Ironically, I found the right support group—or framework for one—after my mother’s passing. Recently I facilitated a group of caregivers, who came together to share and compare experiences. As I listened to them I realized how important it is for caregivers, past and present, to talk to each other. It makes all the difference in the world, whether you’re caregiving near or far.
I also realized how lucky I had been. Some caregivers travel a lot farther than I had; some have full-time jobs instead of “flexible” freelance careers. Some have young children or more than one loved one to care for. Some do caregiving for many years. Though I was sorry to lose my mother when I did and miss her every day, I’m not sure I would have had the strength to go on for 14 years.
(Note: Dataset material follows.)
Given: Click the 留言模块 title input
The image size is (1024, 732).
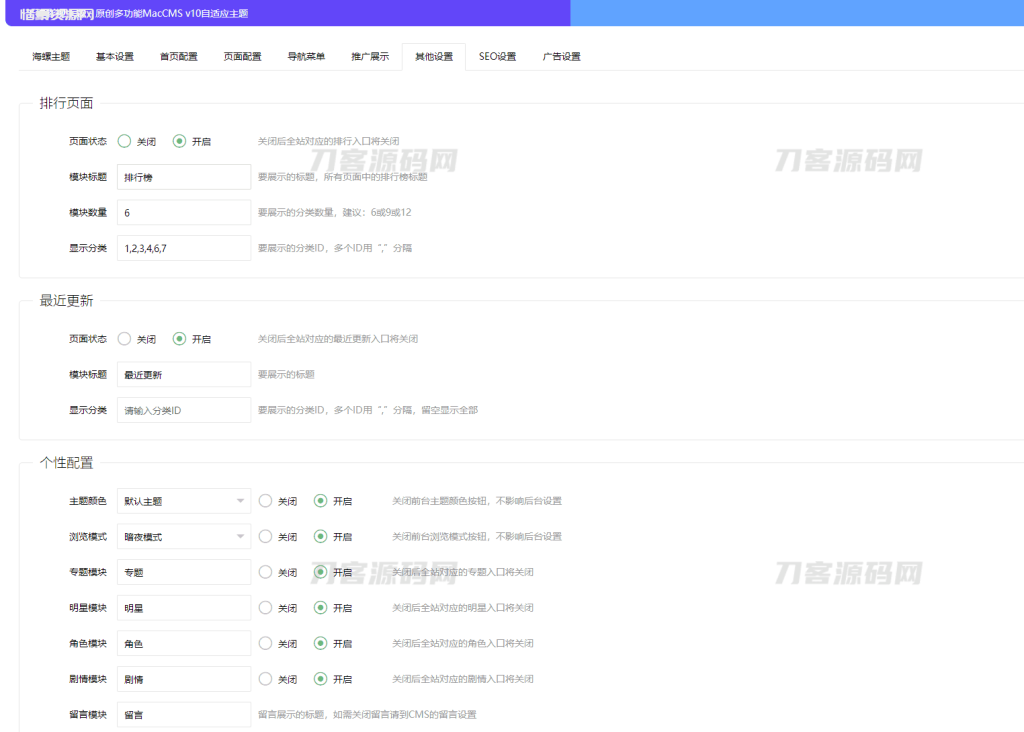Looking at the screenshot, I should click(x=183, y=714).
Still, at the time, it seemed like an impossible task to give care remotely. I was amazed the Amtrak conductors didn’t say, “Oh, it’s you again,” when they saw me with that small suitcase and laptop case looking frazzled and lost—sometimes crying or kvetching into my cell phone to someone for whom it was theoretical.
My husband tells a joke about Russia in Soviet days, when emigration was severely limited. A man demands to leave the country. Finally, he’s allowed to and goes to Israel. He comes back to Russia. Then he goes back to Israel again. Then he comes back to Russia, but this time, the KGB is waiting for him. They tell him he can stay or he can leave, but he can’t keep going back and forth. He has a half an hour to decide.
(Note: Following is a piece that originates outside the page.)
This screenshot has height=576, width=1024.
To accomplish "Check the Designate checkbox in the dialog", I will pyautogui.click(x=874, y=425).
When the time is up, the man is asked his decision. He says: “I don’t know. Here it’s bad, there it’s bad, but the service on the airlines is terrific.”
It was stressful being home, feeling guilty and worried about my mother. It was heartbreaking being there, having a million things to do and watching my mother decline. Yet for all the occasional hassles of Amtrak (and the expense), there was something comforting about it. Especially when the Wi-Fi was working, and I could work. In between two points of tension was a feeling of liberation.